Директор, хотя ему уже совсем грустно было, посмотрел:

— Рога есть. Хвост на месте. Похож.

Профессор хвать еще одну таблетку и как закричит:

— Нет! Не может этого быть! Да где это видано? Попугая приличного!. Вода на опрессовке!. Нет, нет и сто раз нет, и вам не верю, и глазам своим не верю, и никому не верю!

Сел в машину, хлопнул дверцей и укатил.

Директор говорит:

— Ну в самом же деле, откуда он у нас взялся? Что там в накладной написано?

Ему отвечают:

— Нету накладных. Потеряны. Так что неизвестно. Может, его юннаты принесли?

— Скажете тоже, юннаты… — отмахнулся Директор. — Это ж не крыса какая. Одних рогов с полтонны… Жалко, что не узнаем, где они водятся. В газету бы написали, сенсация-то какая… Глядишь, нам бы на ремонт деньжат подкинули.

Сторож тем временем запер трицератопса в клетку пуще прежнего и настрого приказал:

— Ежели в другой раз сбегать будешь, то сперва прутья развороти, дверь снеси, на территории напакости.

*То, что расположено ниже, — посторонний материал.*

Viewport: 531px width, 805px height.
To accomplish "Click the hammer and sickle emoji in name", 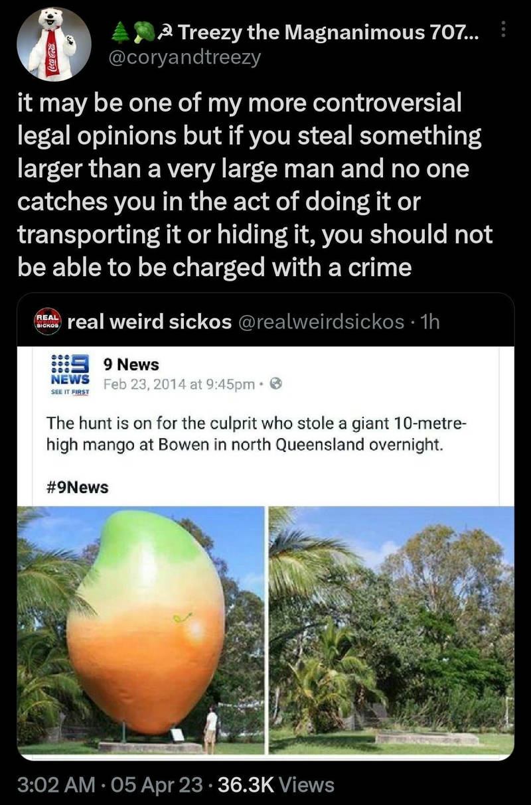I will point(167,31).
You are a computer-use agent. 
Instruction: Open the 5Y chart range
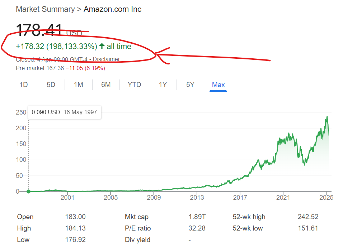click(190, 85)
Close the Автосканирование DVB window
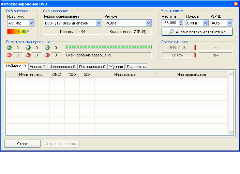Image resolution: width=240 pixels, height=174 pixels. coord(236,4)
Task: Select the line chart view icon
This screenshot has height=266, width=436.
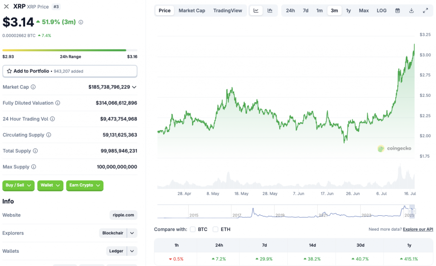Action: pyautogui.click(x=256, y=10)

А то и не разберешь после, был ты или не был…

Ну, трицератопс неглупый зверь оказался. Не прошло и недели, как опять удрал. По всем правилам, как полагается. Прутья раскурочил, любо-дорого посмотреть, клетку развалил, да не только у себя, но и у соседа-тигра. В фонтане, как просили, напакостил. Главный вход, понятное дело, настежь.

Пока новый замок нашли да приладили, ВЕСЬ ГОРОД ДВА ДНЯ В ЗООПАРК ХОДИЛ БЕСПЛАТНО.

ДОЧЬ МОРСКОГО БОГА

Я стою по колено в скукожившейся, прибитой первыми заморозками траве. Никогда прежде не имел обыкновения проводить осенние ночи на открытом воздухе. А теперь все иначе. И однако же траве достается больше, чем мне, и она жухнет прямо на глазах, мертво шуршит о мои ноги под резкими порывами ветра. А если пройдет дождь, она стелется по равнодушной земле, липнет к брючинам. В последнее время дожди идут почти не переставая. Осень…

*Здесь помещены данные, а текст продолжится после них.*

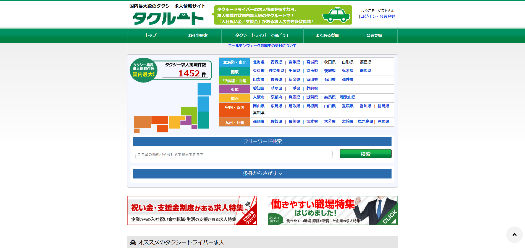Select the teal Kanto region on map
The width and height of the screenshot is (525, 248).
tap(203, 120)
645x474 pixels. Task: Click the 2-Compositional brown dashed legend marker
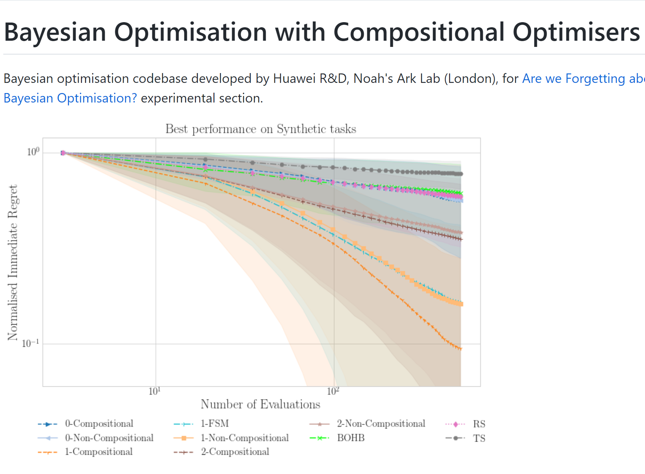184,453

Желтая трава дождем прибита,

Но ей до того нет дела.

Она спит и видит сон

О том, как очень давно

Была ростком зеленым.

Насчет травы я придумал. Я ее не вижу. Я попросту не могу видеть, что там творится подле моих ног. Могу лишь предполагать, что происходит с травой по ночам, в дождь и после дождя. Так сказать, руководствуясь всем прежним жизненным опытом. И если ко мне вдруг подбежит заблудный кудлатый пес без роду и племени, запыхтит, зафукает где-то внизу — то, как это ни обидно, я отчетливо представляю, что именно сулит мне это его заинтересованное фуканье. Хотя и не вижу, чем он там занимается у моих ног. Я вижу только стволы четырех деревьев, асфальтовую тропку, ведущую куда-то мимо меня, и краешек деревянной беседки. Все это — будто один и тот же кадрик в видоискателе кинокамеры. И кадрик этот живет своей жизнью. Стволы неторопливо, обстоятельно готовятся к зимовке — избавляются от листьев, которые скользят в струях воздуха откуда-то сверху, из-за рамки. Беседка с каждым часом темнеет, набухает сыростью, и в ней уже никто не сидит, даже девчонки-старшеклассницы не забегают покурить тайком от взрослого взгляда. Самое интересное, конечно же, дорожка. Она соединяет этот мой кадрик с большой жизнью, что продолжается вне меня и помимо меня, как это и ни грустно. Изредка по ней проходит влюбленная парочка, полагая, что, кроме них, в этом парке — да и во всем мире — нет ни единой души. Иногда важно прошагивает обильная телом мамаша, катя перед собой коляску с глазеющим по сторонам младенцем. Ребятенок видит меня и, если уже наделен даром членораздельной речи, немедля возвещает о своем открытии: «Дядя!» Мама непонимающе косится в мою сторону: «Где ты видишь дядю, солнышко? Это не дядя, это большая ляля…» Ну и, разумеется, третий эпизод картины под названием «жизнь»: иссушенная годами старческая фигура… Заключительной киноглавки я еще ни разу не видел. Кому придет в голову направлять похоронную процессию через дальнюю аллею запущенного парка?.